La thérapie analytique
Combattre un symptôme sans en atteindre la source, revient souvent à le faire taire ou l’obliger à trouver un moyen de s’exprimer autrement.
Réactivée par une
épreuve de la vie, la « re- connaissance » d’une situation stressante, ou angoissante et voilà la « ré-
apparition » d’un mal être pourtant soulagé ou
disparu un temps.
Psychothérapie, analyse,
thérapie analytique … ?
Difficile de s’y
retrouver dans le langage psy, de différencier ces techniques et de choisir en
toute connaissance de cause celle, qui dans ses méthodes et objectifs,
correspondra le mieux à votre attente.
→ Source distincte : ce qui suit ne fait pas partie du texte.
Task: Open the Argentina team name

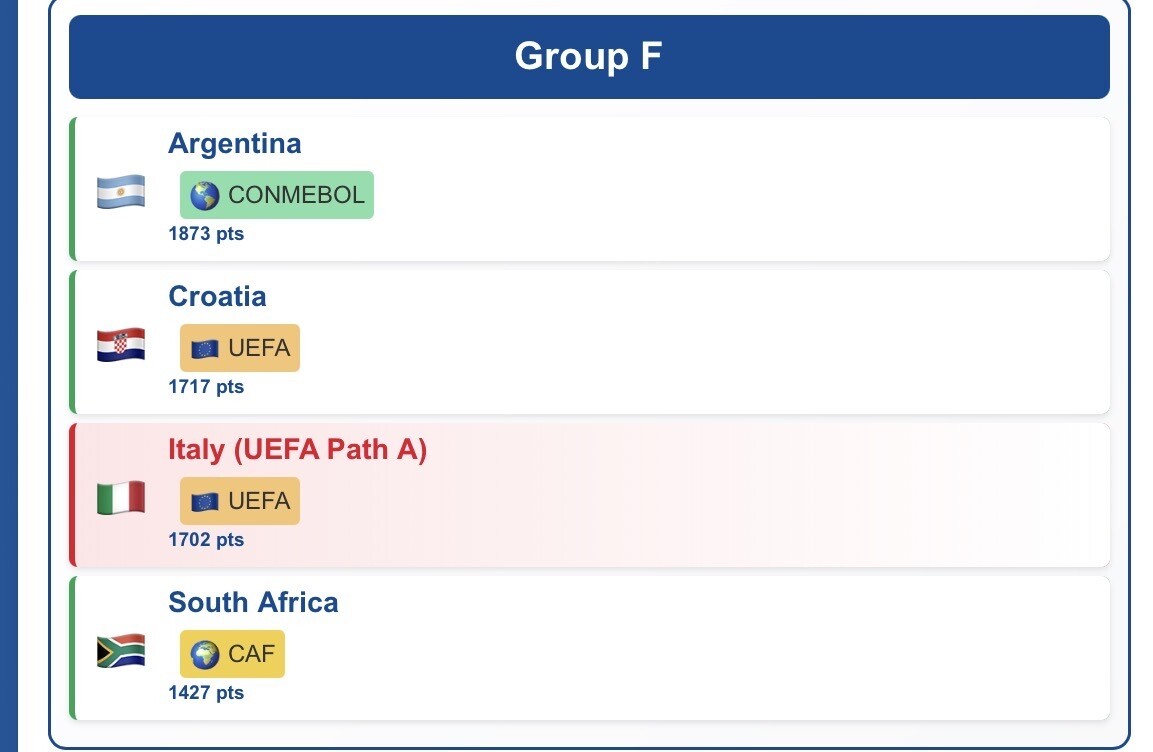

La différence repose sur le fait, que la
première s’attaque aux symptômes
(1) et les
deux autres à leurs origines.
Trait d’union entre ces deux types d’approche, la thérapie analytique (2) permet quant à
elle, d’atténuer l’état de souffrance,
avant d’approfondir la recherche de son origine. C’est pourquoi elle est souvent utilisée par l’analyste, en période transitionnelle au travail d’analyse à proprement parler.
« La psychanalyse
ne prétend pas guérir. Elle s’attache à chercher la
source
dans l’origine du symptôme avec pour but ultime amener
à la récupération de ses facultés d'agir et de jouir de l'existence… » ; Sigmund Freud
Dès lors, elle ne réduit pas l’analysant à un malade et l’associe à part entière à ce qu’il est communément désigné par le terme de « travail », cette étroite collaboration entre la personne qui s’engage dans l’analyse et son analyste.
En quoi consiste ce travail ?
· Du coté du patient ou analysant ; à établir le contact avec cette partie enfouie de lui même appelée « inconscient » (3) et ce grâce à la formulation de tout ce qui peut lui traverser l’esprit, désigné par le terme de « libre expression » (4)
· En ce qui concerne l’analyste ; favoriser l’émergence du recelé par l’inconscient et l’édifier par l’interprétation.
La condition indispensable au bon déroulement de ce mouvement ?
Je n’insisterai
jamais assez sur l’importance de la condition à mon sens indispensable au bon
déroulement de votre évolution future :
· Reconnaître en cette personne avec qui vous envisagez de cheminer, celle qui vous convient.
· Ne pas avoir de doute sur le fait que celle qui vous écoute, a conscience de la difficulté que représente votre démarche et la comprend.
· Profiter de la première séance à juste titre présentée comme préliminaire, pour lui poser les questions qui vous préoccupent et vous assurer que le courant passe.
Parce que là commence l'accompagnement,
dans la qualité de l’échange (5) et ce, dès le premier entretien.